In this study, a new target range of CTV-hr was defined to reduce the recurrence rate of patients by increasing the radiation dose to high recurrence sites without changing the total cervical radiation dose. In our study, implementing a CTV-hr and performing IMRT-SIB can lead to a significant improvement in the PFS and OS rates of patients with stage IIB-IVA cancer. we conducted a stratified analysis and found a significant increase in the 3-year OS rate, PFS rate, in-field PFS rate, and out-field PFS rate in patients with IIB-IIIC1 compared to the control group. However, no significant difference was observed in patients with stage IIIC2 and IVA. One possible explanation for this phenomenon is that patients in this stage may have already developed metastasis to the para-aortic lymph nodes or infiltration of the pelvic organs beyond the true pelvic area. This can ultimately result in distant metastases occurring in a shorter period of time, leading to a poor prognosis.

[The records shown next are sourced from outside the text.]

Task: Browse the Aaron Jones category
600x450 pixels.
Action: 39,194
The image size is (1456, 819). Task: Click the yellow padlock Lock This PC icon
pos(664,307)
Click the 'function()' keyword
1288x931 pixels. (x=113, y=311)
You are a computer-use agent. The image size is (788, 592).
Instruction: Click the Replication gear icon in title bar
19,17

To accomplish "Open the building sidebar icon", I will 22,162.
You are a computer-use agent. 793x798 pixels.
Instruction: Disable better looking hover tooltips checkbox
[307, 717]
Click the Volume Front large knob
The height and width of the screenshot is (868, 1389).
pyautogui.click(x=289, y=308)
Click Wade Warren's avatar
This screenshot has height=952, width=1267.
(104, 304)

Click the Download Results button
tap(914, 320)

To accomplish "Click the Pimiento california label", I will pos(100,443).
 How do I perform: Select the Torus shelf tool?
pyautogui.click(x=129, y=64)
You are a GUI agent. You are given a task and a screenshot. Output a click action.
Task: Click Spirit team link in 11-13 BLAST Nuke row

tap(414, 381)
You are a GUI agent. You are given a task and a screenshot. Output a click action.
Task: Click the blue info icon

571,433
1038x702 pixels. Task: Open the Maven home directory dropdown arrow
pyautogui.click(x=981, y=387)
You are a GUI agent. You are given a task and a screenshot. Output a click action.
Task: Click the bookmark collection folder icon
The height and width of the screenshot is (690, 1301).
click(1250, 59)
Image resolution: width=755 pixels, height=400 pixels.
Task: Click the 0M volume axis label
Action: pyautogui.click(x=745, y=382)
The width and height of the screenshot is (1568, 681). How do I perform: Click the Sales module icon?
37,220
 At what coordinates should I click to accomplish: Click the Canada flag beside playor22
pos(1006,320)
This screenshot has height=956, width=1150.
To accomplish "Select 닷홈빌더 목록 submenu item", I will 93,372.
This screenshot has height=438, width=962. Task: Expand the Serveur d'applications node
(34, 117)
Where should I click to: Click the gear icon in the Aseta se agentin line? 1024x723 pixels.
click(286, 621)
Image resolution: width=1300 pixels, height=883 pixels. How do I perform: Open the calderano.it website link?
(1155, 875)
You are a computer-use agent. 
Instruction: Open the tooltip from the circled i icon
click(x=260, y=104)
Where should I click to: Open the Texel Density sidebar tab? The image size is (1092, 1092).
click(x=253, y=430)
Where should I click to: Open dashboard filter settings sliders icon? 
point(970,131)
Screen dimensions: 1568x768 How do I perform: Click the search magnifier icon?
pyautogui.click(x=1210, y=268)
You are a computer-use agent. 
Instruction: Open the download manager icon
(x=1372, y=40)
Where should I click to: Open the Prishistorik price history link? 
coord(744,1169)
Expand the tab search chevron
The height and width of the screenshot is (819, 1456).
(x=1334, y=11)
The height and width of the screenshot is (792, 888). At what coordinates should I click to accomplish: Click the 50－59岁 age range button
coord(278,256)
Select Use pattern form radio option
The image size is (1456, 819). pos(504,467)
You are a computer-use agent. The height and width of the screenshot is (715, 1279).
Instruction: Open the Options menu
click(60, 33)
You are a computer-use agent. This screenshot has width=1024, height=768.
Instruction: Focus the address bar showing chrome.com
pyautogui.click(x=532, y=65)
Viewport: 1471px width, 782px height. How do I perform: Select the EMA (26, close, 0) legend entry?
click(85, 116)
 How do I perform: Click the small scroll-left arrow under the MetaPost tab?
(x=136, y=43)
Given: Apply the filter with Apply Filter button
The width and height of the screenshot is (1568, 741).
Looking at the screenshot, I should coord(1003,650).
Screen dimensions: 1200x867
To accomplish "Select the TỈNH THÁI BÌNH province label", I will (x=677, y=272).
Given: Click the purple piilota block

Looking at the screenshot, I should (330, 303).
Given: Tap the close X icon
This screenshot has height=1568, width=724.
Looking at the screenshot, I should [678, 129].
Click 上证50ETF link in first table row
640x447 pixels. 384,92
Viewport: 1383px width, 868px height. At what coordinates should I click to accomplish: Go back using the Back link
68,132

The study has a few limitations that should be noted. Firstly, it is a retrospective study. Secondly, the FIGO 2018 staging system has revised lymph node metastasis, but some of the data and references in this study are based on the previous 2009 FIGO staging system. Thirdly, since the patient did not undergo lymph node biopsy, it is necessary to verify whether the lymph nodes were indeed metastatic. Therefore, a prospective trial is needed to confirm these findings.